::: Material provided :::

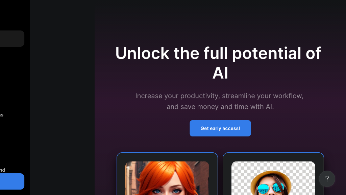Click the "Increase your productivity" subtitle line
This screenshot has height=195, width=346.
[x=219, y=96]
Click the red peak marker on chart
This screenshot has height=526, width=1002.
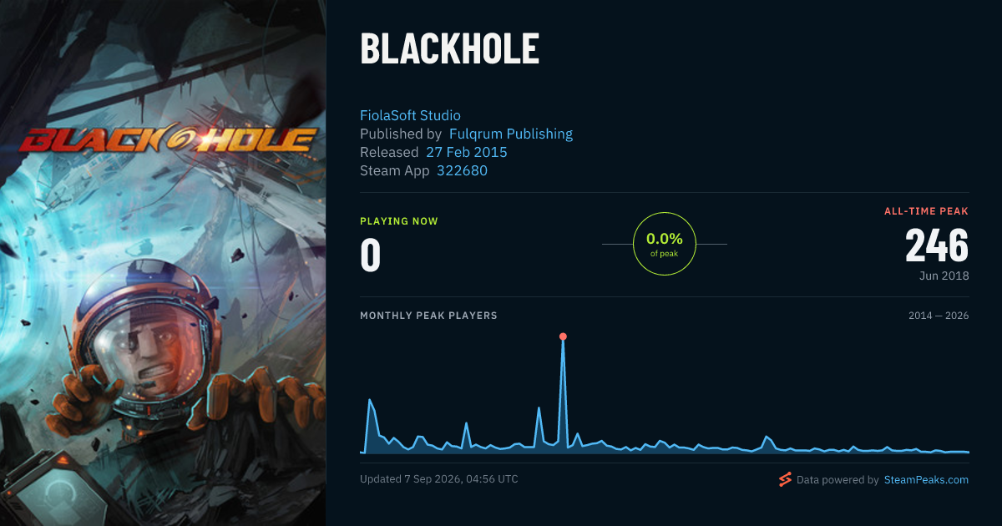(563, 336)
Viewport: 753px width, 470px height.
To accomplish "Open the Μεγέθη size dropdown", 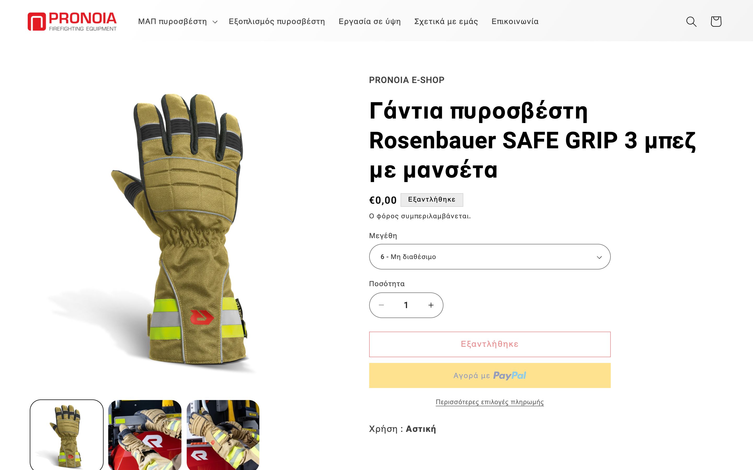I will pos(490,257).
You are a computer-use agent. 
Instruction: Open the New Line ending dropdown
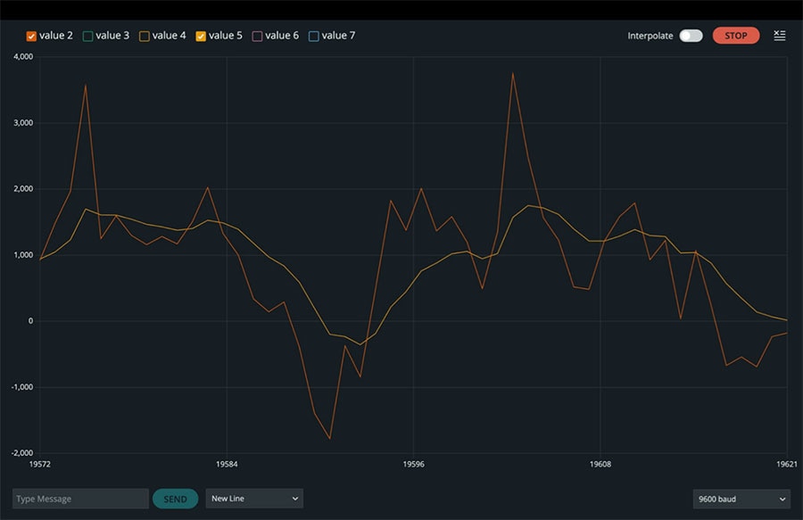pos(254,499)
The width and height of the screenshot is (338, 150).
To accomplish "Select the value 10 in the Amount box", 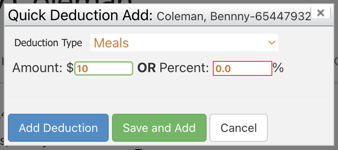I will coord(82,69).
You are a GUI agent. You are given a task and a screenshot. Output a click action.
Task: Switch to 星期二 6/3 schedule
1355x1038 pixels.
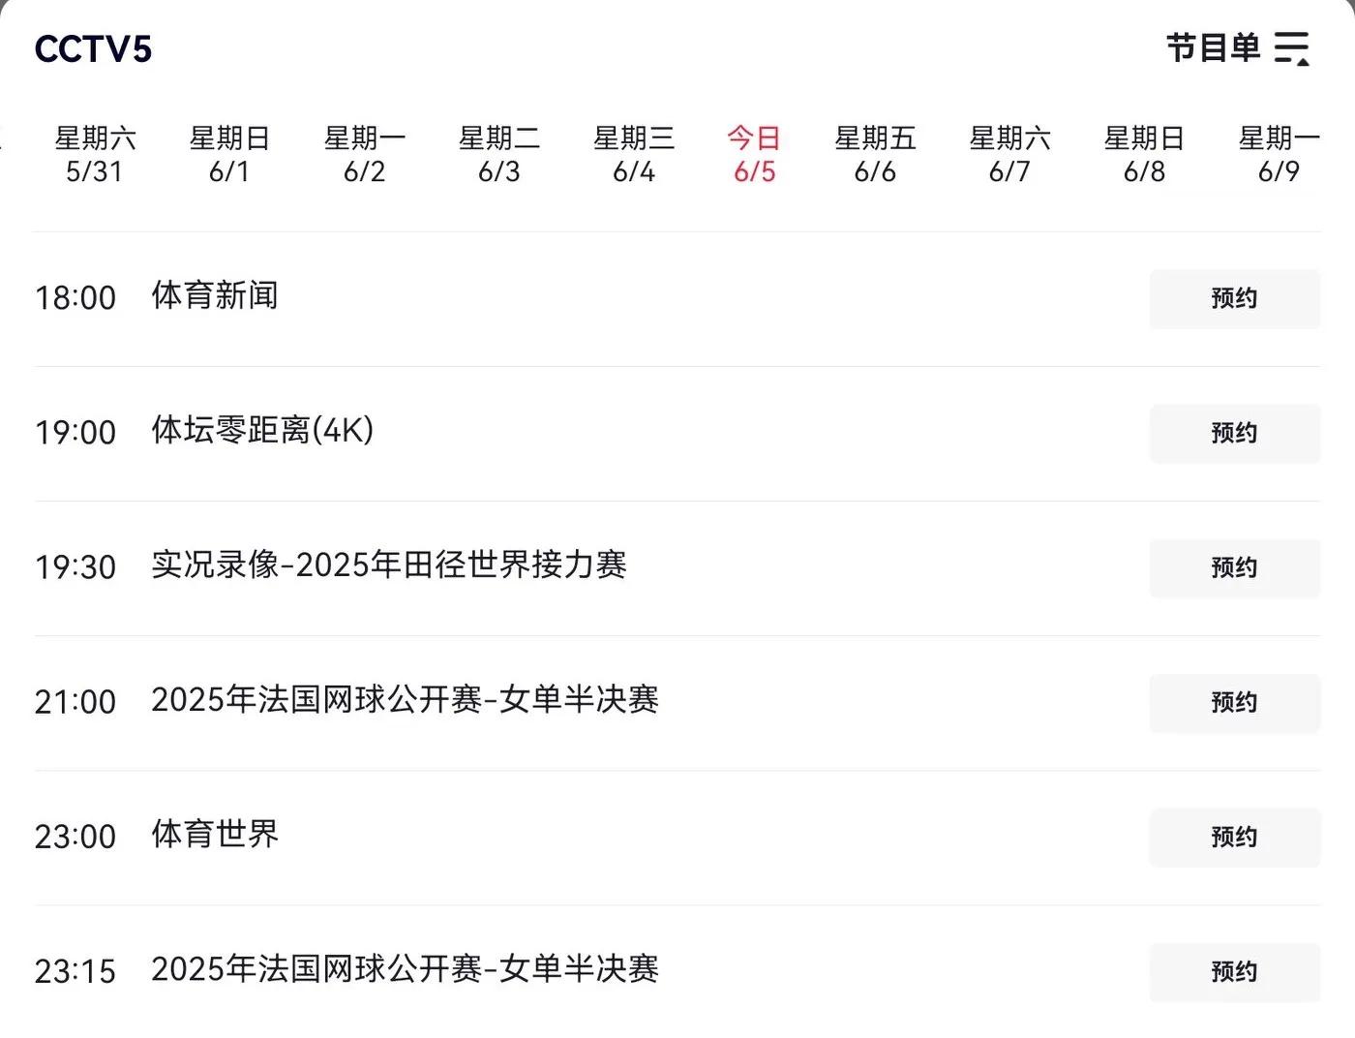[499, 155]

:::

● Task objective
Please retype, exactly and only, the lines from the one holding "Task: Switch to 星期二 6/3 schedule" to the end of the entries, both ends included, without any pictures.

● Result of this exercise
Task: Switch to 星期二 6/3 schedule
1355x1038 pixels.
[499, 155]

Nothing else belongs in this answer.